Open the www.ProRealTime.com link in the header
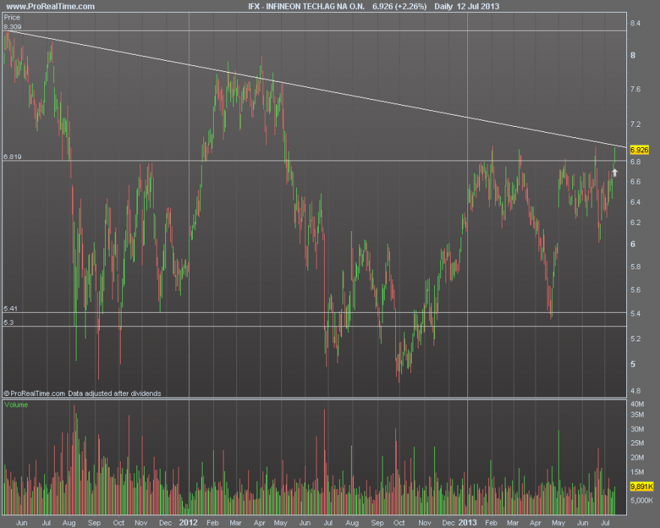click(x=50, y=6)
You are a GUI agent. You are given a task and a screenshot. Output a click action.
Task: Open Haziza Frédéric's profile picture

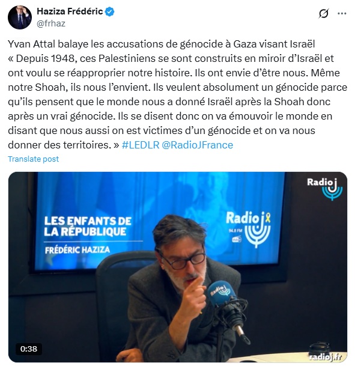coord(20,17)
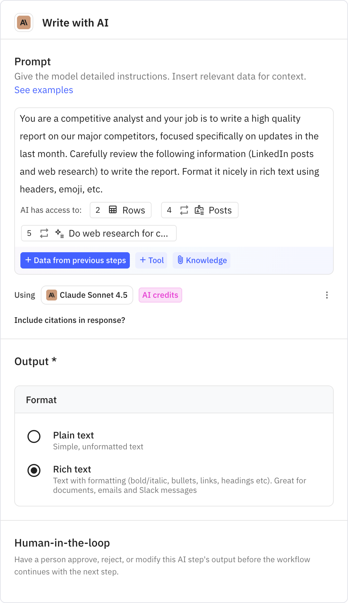348x603 pixels.
Task: Open the 'See examples' link
Action: 44,90
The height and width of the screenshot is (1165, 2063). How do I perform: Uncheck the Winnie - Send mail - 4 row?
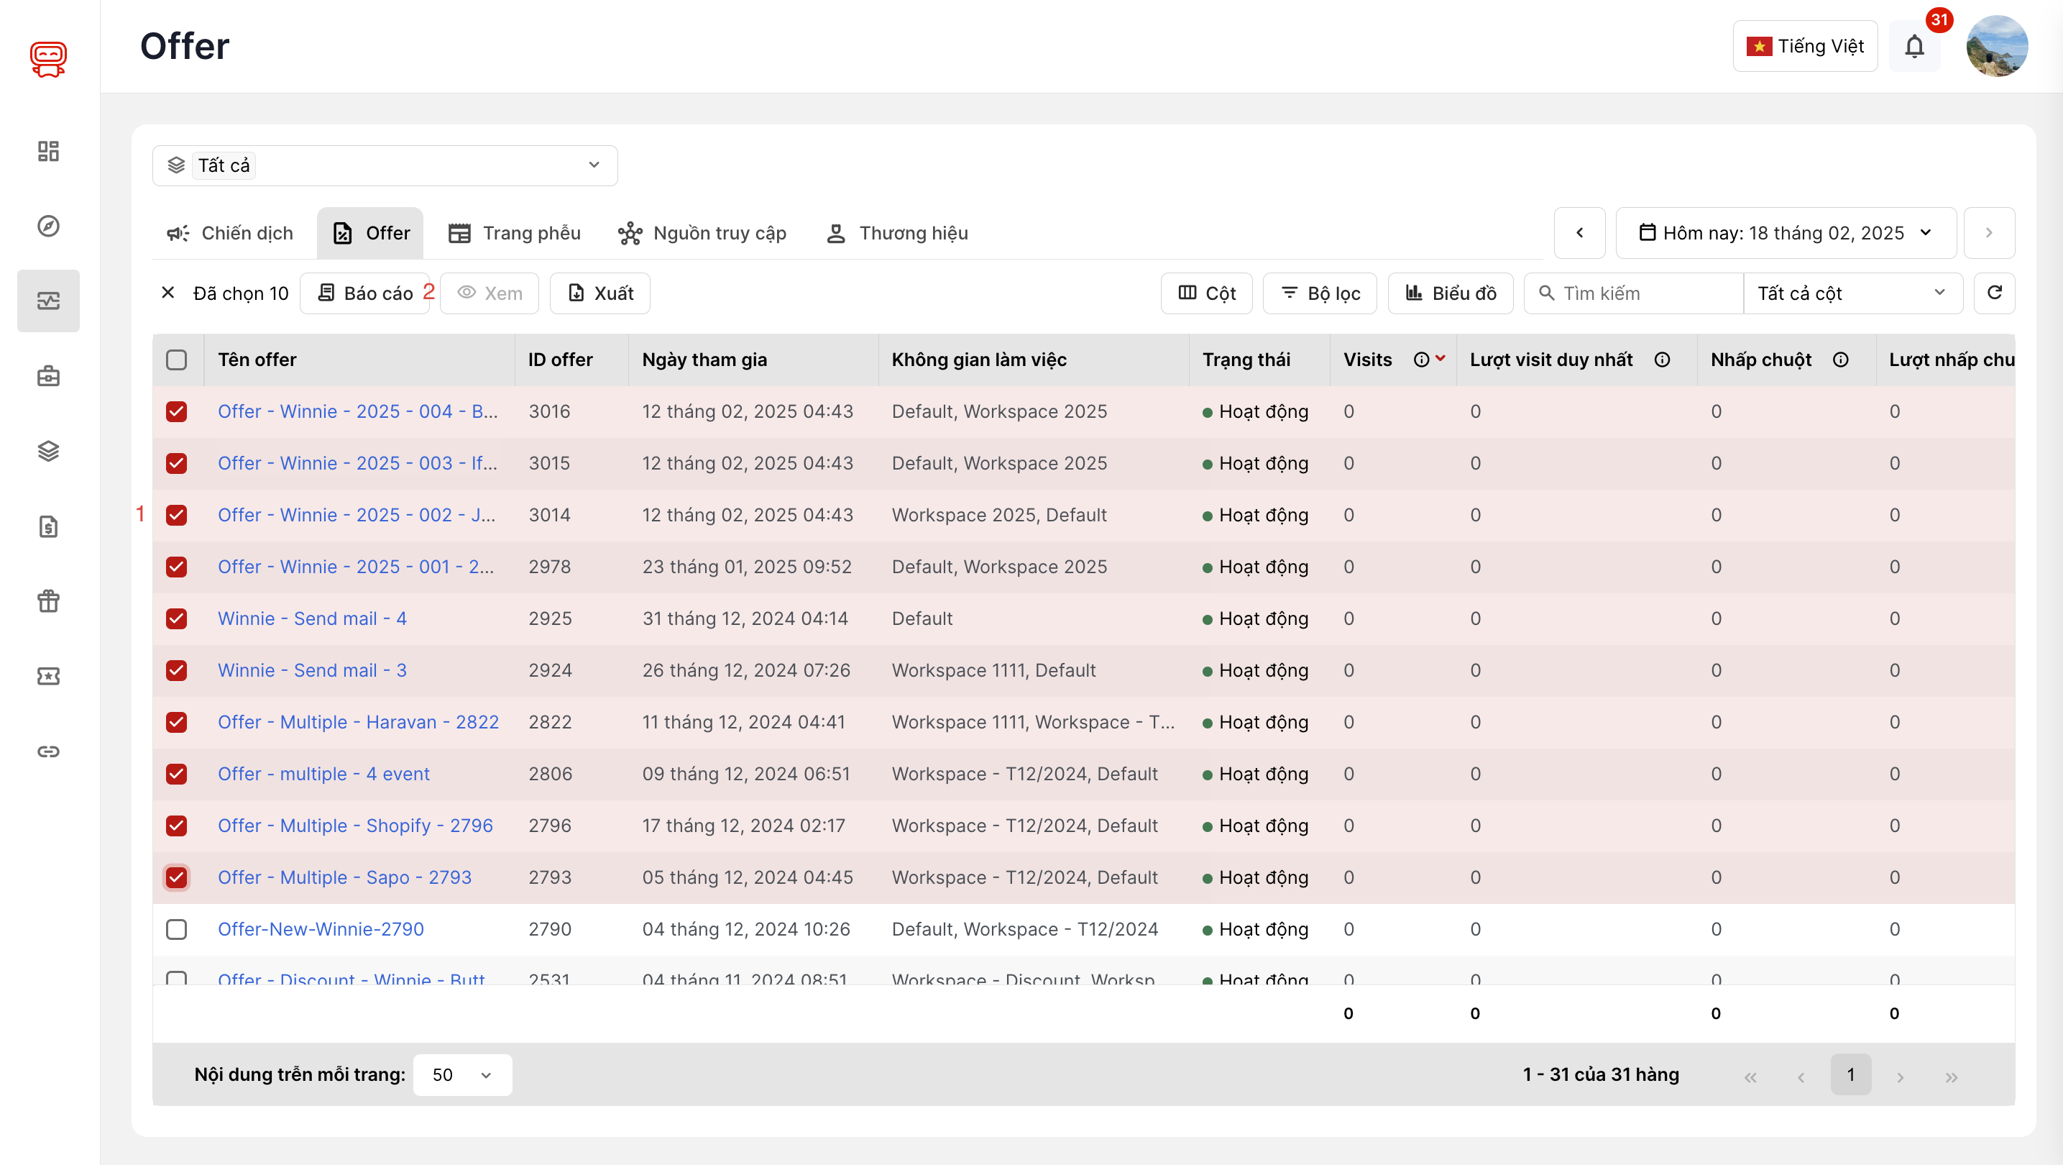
......
Challenge >> Copy out the listing above line for line, without changing any wording, and leave out the pictures.

Solution for this problem >>
Open the www.ProRealTime.com link in the header
click(x=50, y=6)
You are a GUI agent. You are given a task and a screenshot. Output a click action.
Task: Open Haziza Frédéric's profile picture

coord(20,17)
348x603 pixels.
Task: Open the 'See examples' link
Action: 44,90
The height and width of the screenshot is (1165, 2063). How do I perform: Uncheck the Winnie - Send mail - 4 row?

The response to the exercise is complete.